# [Your task]
Find the line containing "You are a GUI" in the entries below. Restate it and each line after it, word for word, up to and including the line containing "Where should I click to: Click the Update".

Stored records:
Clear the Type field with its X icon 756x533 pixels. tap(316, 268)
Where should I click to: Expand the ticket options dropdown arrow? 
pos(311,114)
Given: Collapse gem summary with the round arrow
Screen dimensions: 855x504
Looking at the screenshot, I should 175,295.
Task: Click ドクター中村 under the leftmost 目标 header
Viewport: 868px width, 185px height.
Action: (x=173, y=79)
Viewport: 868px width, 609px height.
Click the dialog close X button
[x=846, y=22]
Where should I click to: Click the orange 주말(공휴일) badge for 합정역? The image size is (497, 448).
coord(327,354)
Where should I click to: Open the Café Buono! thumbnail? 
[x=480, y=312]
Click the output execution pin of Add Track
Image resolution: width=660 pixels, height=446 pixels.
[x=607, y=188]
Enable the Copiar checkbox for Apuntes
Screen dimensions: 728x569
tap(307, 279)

--

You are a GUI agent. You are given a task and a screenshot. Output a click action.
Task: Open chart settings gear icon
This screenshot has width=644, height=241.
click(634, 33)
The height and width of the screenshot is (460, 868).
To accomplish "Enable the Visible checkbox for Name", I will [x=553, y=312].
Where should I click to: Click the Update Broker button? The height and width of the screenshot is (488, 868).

# [Task solution]
You are a GUI agent. You are given a task and a screenshot. Output a click action.
Task: Open chart settings gear icon
This screenshot has width=644, height=241.
click(634, 33)
The height and width of the screenshot is (460, 868).
To accomplish "Enable the Visible checkbox for Name", I will [x=553, y=312].
Where should I click to: Click the Update Broker button? The height and width of the screenshot is (488, 868).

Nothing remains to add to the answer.